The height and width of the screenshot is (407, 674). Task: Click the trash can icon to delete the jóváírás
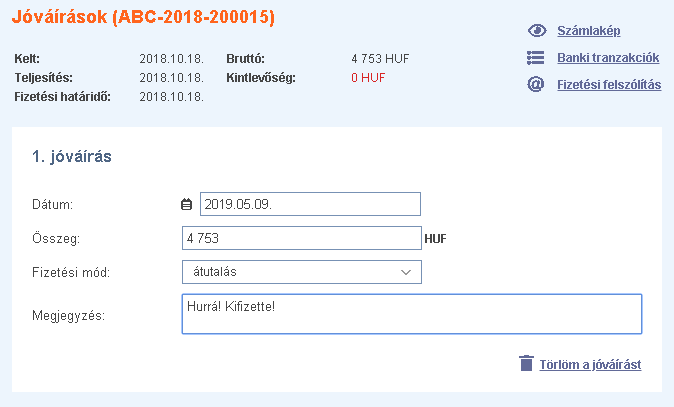coord(526,363)
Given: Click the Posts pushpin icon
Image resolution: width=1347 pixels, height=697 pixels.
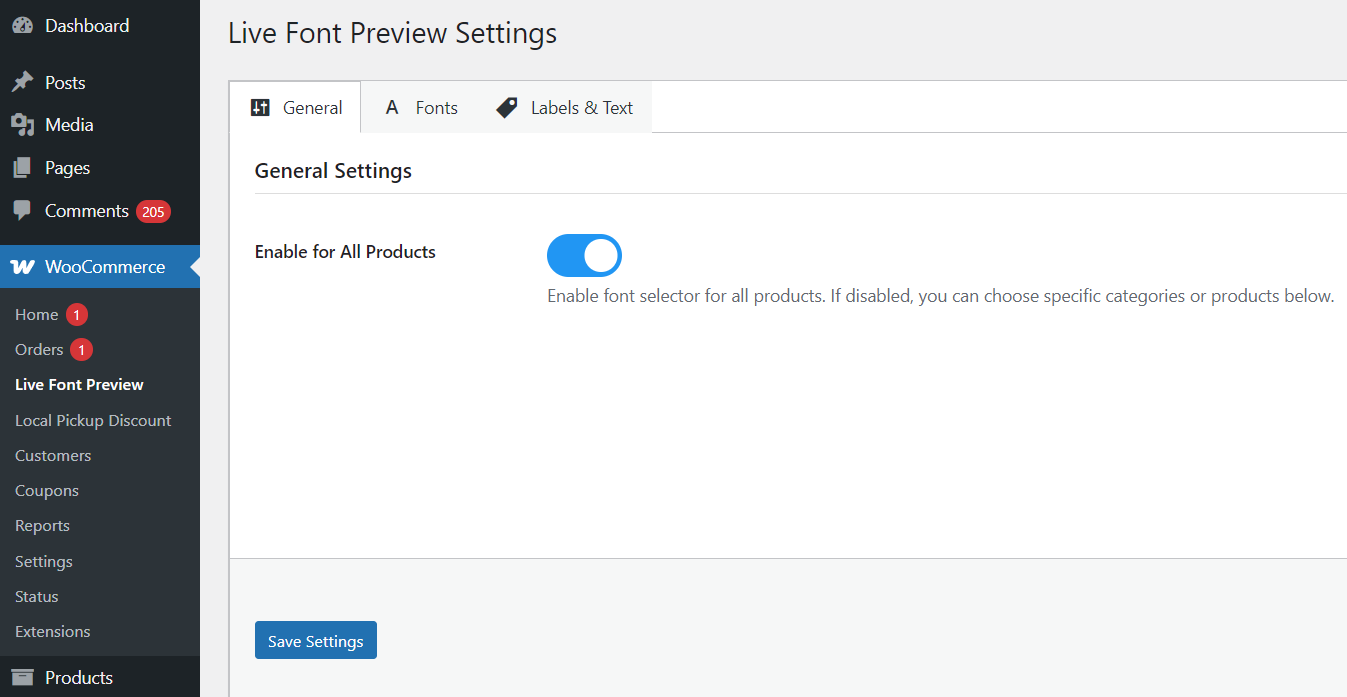Looking at the screenshot, I should [x=22, y=81].
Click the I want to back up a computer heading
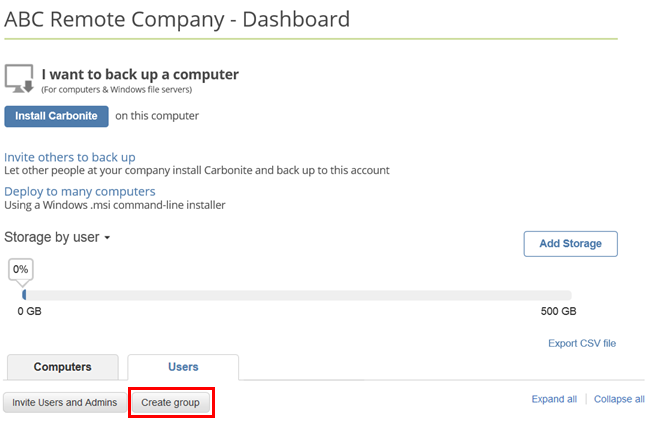This screenshot has width=650, height=421. point(140,74)
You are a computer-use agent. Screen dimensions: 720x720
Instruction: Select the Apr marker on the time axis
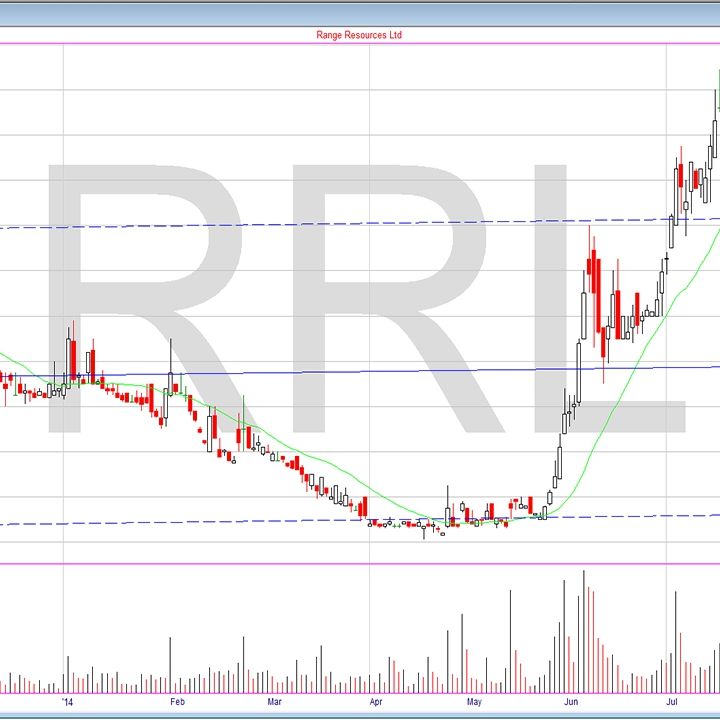point(377,701)
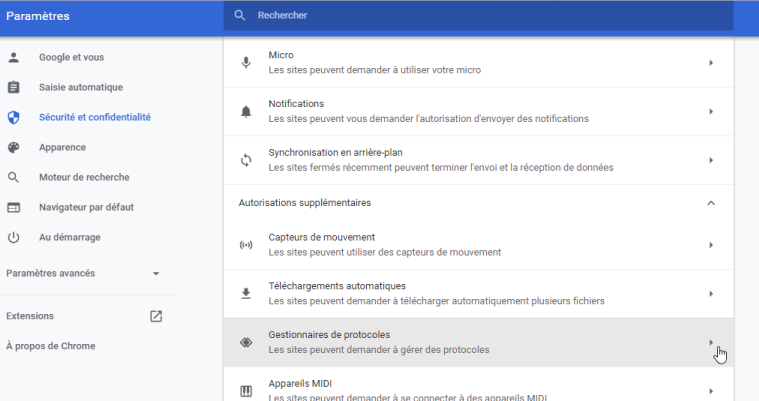Click the microphone icon next to Micro

pos(246,62)
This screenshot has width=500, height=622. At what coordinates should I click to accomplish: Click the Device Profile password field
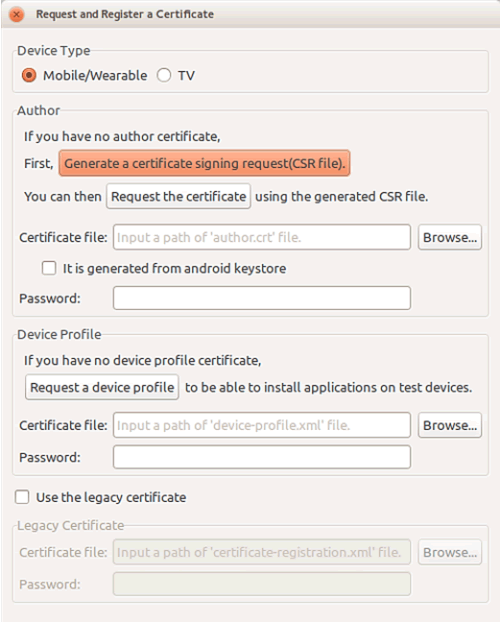[262, 457]
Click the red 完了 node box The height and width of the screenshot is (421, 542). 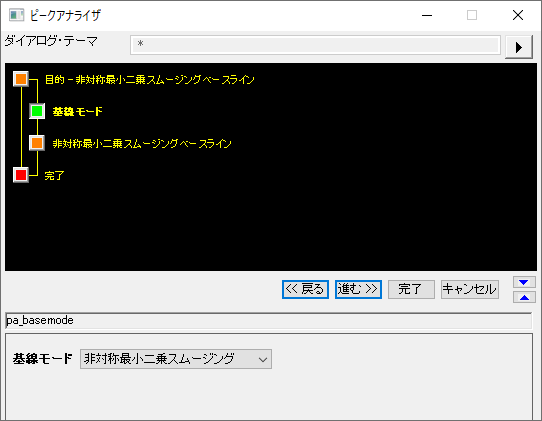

┄┄┄┄┄┄┄┄┄┄┄┄┄┄┄┄┄┄┄┄

TASK DESCRIPTION
An exact copy of every entry, pictures left out, is what to write here.

WRITTEN RESPONSE
The height and width of the screenshot is (407, 674). Task: Click the trash can icon to delete the jóváírás
coord(526,363)
Given: Click the Posts pushpin icon
Image resolution: width=1347 pixels, height=697 pixels.
Looking at the screenshot, I should [x=22, y=81].
Click the I want to back up a computer heading
This screenshot has width=650, height=421. point(140,74)
You are a computer-use agent. Screen dimensions: 720x720
Instruction: Select the Apr marker on the time axis
point(377,701)
Click the microphone icon next to Micro

pos(246,62)
This screenshot has width=500, height=622. At what coordinates should I click to accomplish: Click the Device Profile password field
[262, 457]
Click the red 完了 node box The height and width of the screenshot is (421, 542). 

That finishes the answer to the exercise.